■ **Task prompt**
Word for word, restate all of the entries.

■ **The data**
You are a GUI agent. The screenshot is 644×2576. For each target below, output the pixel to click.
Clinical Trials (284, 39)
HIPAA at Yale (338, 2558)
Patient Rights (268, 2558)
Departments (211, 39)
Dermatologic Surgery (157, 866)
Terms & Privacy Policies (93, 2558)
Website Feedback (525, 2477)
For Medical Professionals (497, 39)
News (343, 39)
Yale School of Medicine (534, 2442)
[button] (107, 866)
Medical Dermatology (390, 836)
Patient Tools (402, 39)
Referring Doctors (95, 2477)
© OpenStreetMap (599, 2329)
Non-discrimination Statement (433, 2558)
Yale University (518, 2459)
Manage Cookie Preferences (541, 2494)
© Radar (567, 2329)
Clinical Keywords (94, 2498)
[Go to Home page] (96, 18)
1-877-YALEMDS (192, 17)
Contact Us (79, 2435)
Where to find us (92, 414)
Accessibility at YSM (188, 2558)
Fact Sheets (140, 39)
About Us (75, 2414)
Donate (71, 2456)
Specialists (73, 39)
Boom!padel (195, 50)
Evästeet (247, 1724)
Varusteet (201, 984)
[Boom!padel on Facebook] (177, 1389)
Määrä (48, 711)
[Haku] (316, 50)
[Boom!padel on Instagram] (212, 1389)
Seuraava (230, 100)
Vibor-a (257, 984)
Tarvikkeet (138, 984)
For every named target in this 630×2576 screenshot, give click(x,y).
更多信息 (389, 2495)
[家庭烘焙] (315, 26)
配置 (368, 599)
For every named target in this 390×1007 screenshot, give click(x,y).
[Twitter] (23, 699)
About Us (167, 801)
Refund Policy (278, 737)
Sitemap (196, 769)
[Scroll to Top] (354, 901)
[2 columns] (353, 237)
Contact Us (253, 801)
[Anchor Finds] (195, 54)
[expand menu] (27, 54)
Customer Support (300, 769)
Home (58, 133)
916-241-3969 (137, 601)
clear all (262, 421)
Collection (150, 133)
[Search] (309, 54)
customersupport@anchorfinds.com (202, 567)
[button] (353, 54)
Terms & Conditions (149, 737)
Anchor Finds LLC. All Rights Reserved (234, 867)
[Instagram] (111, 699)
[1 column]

■ **Written reply**
You are a GUI agent. The screenshot is 644×2576. For each target below, output the pixel to click.
Clinical Trials (284, 39)
HIPAA at Yale (338, 2558)
Patient Rights (268, 2558)
Departments (211, 39)
Dermatologic Surgery (157, 866)
Terms & Privacy Policies (93, 2558)
Website Feedback (525, 2477)
For Medical Professionals (497, 39)
News (343, 39)
Yale School of Medicine (534, 2442)
[button] (107, 866)
Medical Dermatology (390, 836)
Patient Tools (402, 39)
Referring Doctors (95, 2477)
© OpenStreetMap (599, 2329)
Non-discrimination Statement (433, 2558)
Yale University (518, 2459)
Manage Cookie Preferences (541, 2494)
© Radar (567, 2329)
Clinical Keywords (94, 2498)
[Go to Home page] (96, 18)
1-877-YALEMDS (192, 17)
Contact Us (79, 2435)
Where to find us (92, 414)
Accessibility at YSM (188, 2558)
Fact Sheets (140, 39)
About Us (75, 2414)
Donate (71, 2456)
Specialists (73, 39)
Boom!padel (195, 50)
Evästeet (247, 1724)
Varusteet (201, 984)
[Boom!padel on Facebook] (177, 1389)
Määrä (48, 711)
[Haku] (316, 50)
[Boom!padel on Instagram] (212, 1389)
Seuraava (230, 100)
Vibor-a (257, 984)
Tarvikkeet (138, 984)
For every named target in this 630×2576 screenshot, give click(x,y).
更多信息 (389, 2495)
[家庭烘焙] (315, 26)
配置 (368, 599)
For every named target in this 390×1007 screenshot, give click(x,y).
[Twitter] (23, 699)
About Us (167, 801)
Refund Policy (278, 737)
Sitemap (196, 769)
[Scroll to Top] (354, 901)
[2 columns] (353, 237)
Contact Us (253, 801)
[Anchor Finds] (195, 54)
[expand menu] (27, 54)
Customer Support (300, 769)
Home (58, 133)
916-241-3969 (137, 601)
clear all (262, 421)
Collection (150, 133)
[Search] (309, 54)
customersupport@anchorfinds.com (202, 567)
[button] (353, 54)
Terms & Conditions (149, 737)
Anchor Finds LLC. All Rights Reserved (234, 867)
[Instagram] (111, 699)
[1 column]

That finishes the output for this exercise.